Современные польские повести | страница 30
И вот он сидит в перегретой, пахнущей аптекой кабине и смотрит на ускользающую землю. Самолет удалялся от прифронтовой полосы и поэтому мог себе позволить подняться на тысячу-другую метров. Бежали, а вернее, теперь уже перемещались назад озера, становясь все меньше и синее. Зачастили темно-красные крыши, скопища крыш. Вскоре промелькнет тонкая голубая нить — нижняя Висла.
Штауффенберг ее не заметил. Он снова был во власти очередного приступа облегчения: камень свалился там, на земле. Он ни о чем не думал, просто упивался своим состоянием. Дышал глубже, всей грудью. Ощущал расслабленность в коленях.
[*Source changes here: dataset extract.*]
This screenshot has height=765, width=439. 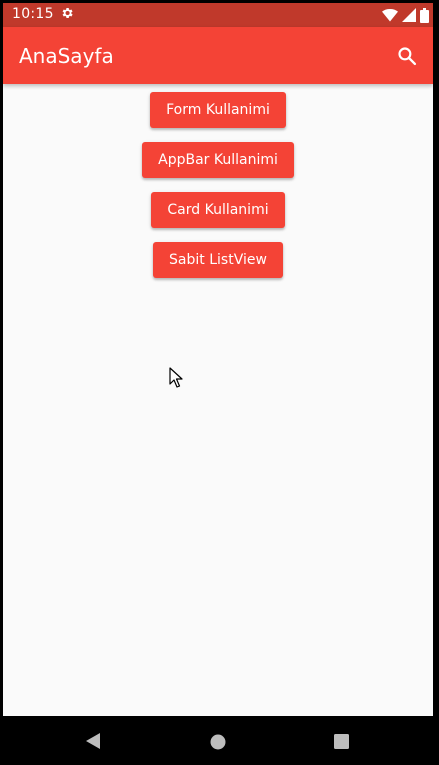 I want to click on sabit-listview-button: Sabit ListView, so click(x=218, y=260).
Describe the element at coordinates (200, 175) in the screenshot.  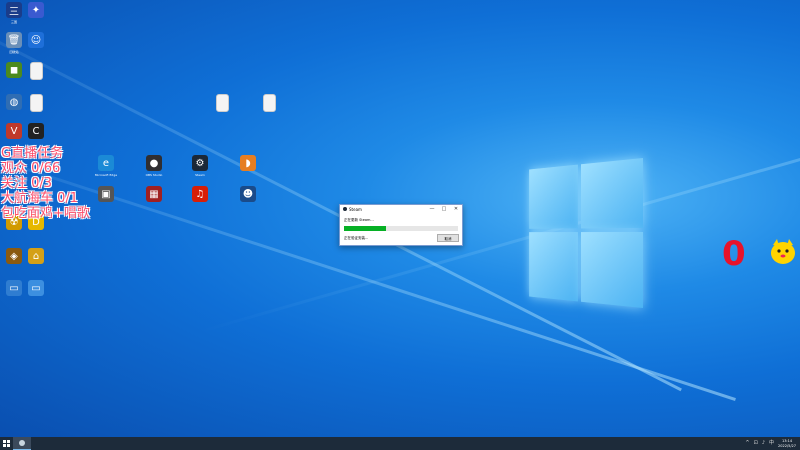
I see `desktop-icon-label: Steam` at that location.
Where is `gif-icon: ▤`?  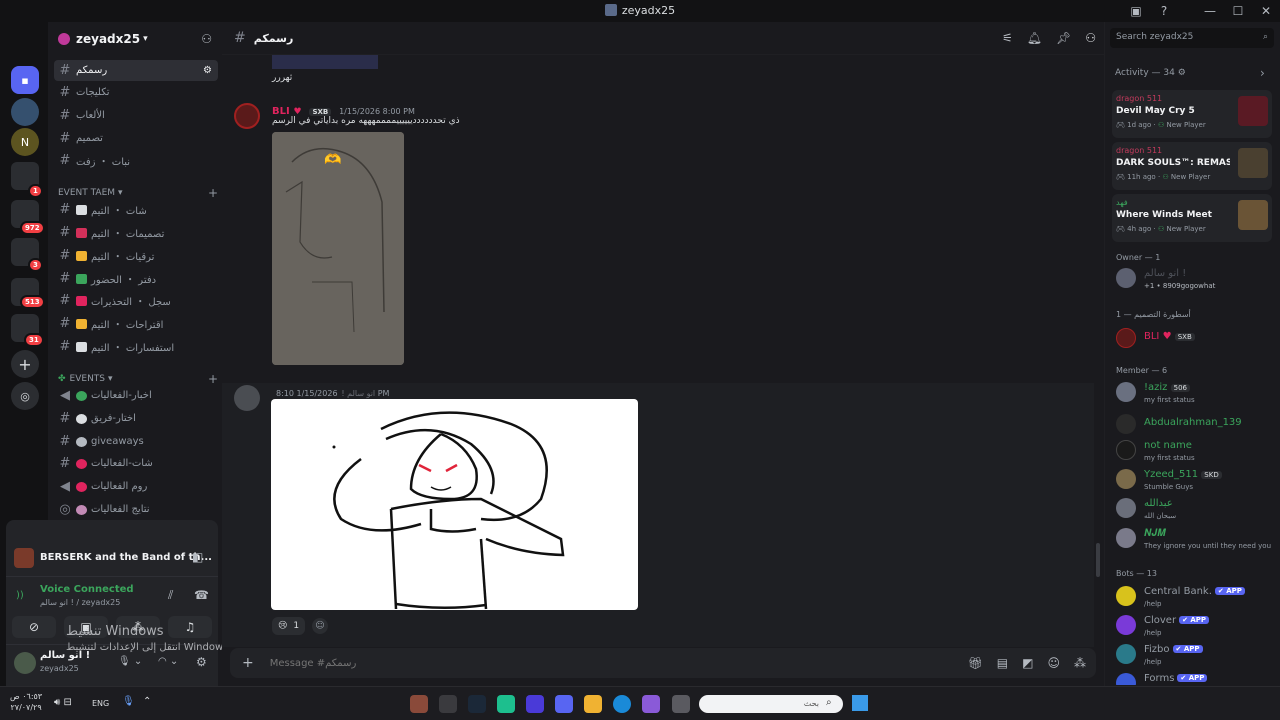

Порой что-то ускользало из-под контроля — задергается щека, не успокоишь, но главное — это облегчение, огромное, физическое; едва осознанное, оно уже предвещает тревогу, продирающуюся сквозь все щели стены Великого Облегчения: дал ли условный сигнал Фельгибель? Все ли оказались на местах в Берлине, все ли началось так, как было предусмотрено?.. План «Валькирия» чертовски сложен, продуман до детали, его успех зависит от быстроты. Впрочем, нет, прежде всего зависит от Свершения. Того, на которое решился он. Штауффенберг знал, что большинство фельдмаршалов и крупных генералов обещали свою поддержку, но лишь при условии освобождения от присяги по причине смерти лица, на верность которому присягали. Они напыщенно и цветисто разглагольствовали о чести германского офицерства, но Штауффенберг прекрасно понимал, в чем загвоздка. Они отчаянно боялись Сатаны. При жизни он был неодолим. Живой, он вынуждал свое окружение постоянно и тщетно соперничать в погоне за его благосклонностью, а мертвый представлял разным людям широкие возможности, открывая перед ними, без преувеличения, исторические перспективы.
Все зиждилось на этой смерти. На одном трупе. Штауффенберг швырнул его к ногам всех этих фельдмаршалов, генералов, подполковников, майоров. Внезапно у него закружилась голова, даже тошнота подкатила к сердцу. Не потому, что убил (скольких?). А просто осознал вдруг, что одним движением — поставив портфель под стол — он осуществил тайные мечты многих и многих людей. Сколько же этих генерал-полковников благодаря ему смогут теперь круто изменить свою судьбу, стать новыми людьми… И вдруг понял, что и сам он уже не тот, каким был вчера или два часа назад. Не обезображенный, одноглазый калека без одной руки, с исковерканной другой, а творец истории.
Он сидел, уставясь прямо перед собой, то есть почти в самое солнце. Но еще пристальнее вглядывался в самого себя. Вглядывался в себя, но не так, как иные, те, кто и крупнейшие исторические события, радостные или трагические, невольно расценивает лишь со своекорыстной точки зрения. Он не набивался на роль исполнителя приговора Истории. Просто, когда выяснилось, что у него больше шансов, он взялся за это без рассуждений, даже не раздумывая.